# my solid red doe kid



## BOERKING (Jan 5, 2015)

Hey this is the latest kidding!

Doe kid is 1 month old and 2 weeks. 

Her brother who was dead when I arrived was huge. 
She's the smaller one.

How does she look for her age? I'd like her to be bigger for her age. What can I do to help boost growth?


----------



## BOERKING (Jan 5, 2015)

OOH MY GOD PICS FLIPPED! I CAN NEVER MAKE THEN PROPER ON MY PHONE LOL. I'LL FLIP EM TMR ON MY COMPUTER lol


----------



## ksalvagno (Oct 6, 2009)

What does she weigh?


----------



## toth boer goats (Jul 20, 2008)

Nice kid.


----------



## SalteyLove (Jun 18, 2011)

Is she on creep feed/grower pellet free choice? She does look a bit hollow so the dam's milk production might not be very good, but at 6 weeks she should be well into hay and grain. Dam appears copper deficient due to red back legs and fraying tail. Kid sure has a cute face! I usually do coccidiastat and dewormer automatically on kids that age, but that's a personal choice!


----------



## BOERKING (Jan 5, 2015)

No she is not on a grower pellet what is that? Is a lamb starter similar?

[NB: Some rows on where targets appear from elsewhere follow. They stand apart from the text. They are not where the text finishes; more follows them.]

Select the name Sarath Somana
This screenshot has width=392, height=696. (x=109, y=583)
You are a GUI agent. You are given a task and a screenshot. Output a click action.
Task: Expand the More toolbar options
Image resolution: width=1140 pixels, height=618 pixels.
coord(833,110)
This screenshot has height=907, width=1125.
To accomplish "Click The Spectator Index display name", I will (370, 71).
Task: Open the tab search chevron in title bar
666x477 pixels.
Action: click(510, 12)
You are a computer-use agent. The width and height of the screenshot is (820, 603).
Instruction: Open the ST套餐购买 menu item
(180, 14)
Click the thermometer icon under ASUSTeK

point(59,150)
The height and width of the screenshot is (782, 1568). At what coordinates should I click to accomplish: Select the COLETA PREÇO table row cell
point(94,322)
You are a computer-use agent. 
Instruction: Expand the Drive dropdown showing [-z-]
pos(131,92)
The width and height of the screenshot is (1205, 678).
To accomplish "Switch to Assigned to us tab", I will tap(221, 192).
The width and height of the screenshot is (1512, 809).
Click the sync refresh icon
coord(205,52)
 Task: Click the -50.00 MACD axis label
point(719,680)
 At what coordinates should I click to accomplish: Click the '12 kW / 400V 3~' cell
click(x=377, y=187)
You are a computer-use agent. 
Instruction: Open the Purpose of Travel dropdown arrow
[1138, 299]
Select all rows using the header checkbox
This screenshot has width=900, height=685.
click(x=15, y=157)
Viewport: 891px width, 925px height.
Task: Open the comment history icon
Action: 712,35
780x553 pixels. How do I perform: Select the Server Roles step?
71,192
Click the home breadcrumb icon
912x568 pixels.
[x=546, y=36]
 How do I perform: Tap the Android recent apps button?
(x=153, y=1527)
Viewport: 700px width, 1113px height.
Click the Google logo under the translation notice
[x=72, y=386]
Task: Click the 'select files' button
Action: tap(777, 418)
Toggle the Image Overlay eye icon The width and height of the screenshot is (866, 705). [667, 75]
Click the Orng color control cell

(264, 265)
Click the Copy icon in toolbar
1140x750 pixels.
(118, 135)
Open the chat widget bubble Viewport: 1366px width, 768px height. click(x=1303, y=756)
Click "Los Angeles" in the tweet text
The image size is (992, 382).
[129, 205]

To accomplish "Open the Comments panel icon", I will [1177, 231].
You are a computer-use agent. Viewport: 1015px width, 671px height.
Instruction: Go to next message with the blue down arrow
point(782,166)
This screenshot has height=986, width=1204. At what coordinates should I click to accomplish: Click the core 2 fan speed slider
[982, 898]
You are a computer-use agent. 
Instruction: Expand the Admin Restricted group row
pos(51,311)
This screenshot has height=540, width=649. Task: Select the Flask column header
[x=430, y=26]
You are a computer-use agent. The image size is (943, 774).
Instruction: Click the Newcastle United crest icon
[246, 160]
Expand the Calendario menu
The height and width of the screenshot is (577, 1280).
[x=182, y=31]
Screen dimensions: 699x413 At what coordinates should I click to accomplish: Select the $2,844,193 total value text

And no I didn't get a weight yet. I need to buy a good scale lol


----------



## BOERKING (Jan 5, 2015)

Oh yes I copper boloysed her. How long does it take to go away?


----------



## SalteyLove (Jun 18, 2011)

For the doe's copper bolus: if you gave 1 gram per 22lbs then wait at least 3 months before dosing again. In my experience, it can take a few doses (almost a year!) to get them caught up, and then they don't need it as frequently.

Do you have a bathroom scale? You can just hold the doeling and stand on the bathroom scale and get a weight on both of you and then subtract your own weight.

Grower pellet, or lamb starter, or really any goat grain or your own home mixed grain can work - what I mean is a creep feeder that only kids have access to (it keeps the dams out). Some people keep creep feeders full all the time and the kids eat as much as they want, other people ration a pound a day. This is key if you want to see the same growth as other boer breeders get.


----------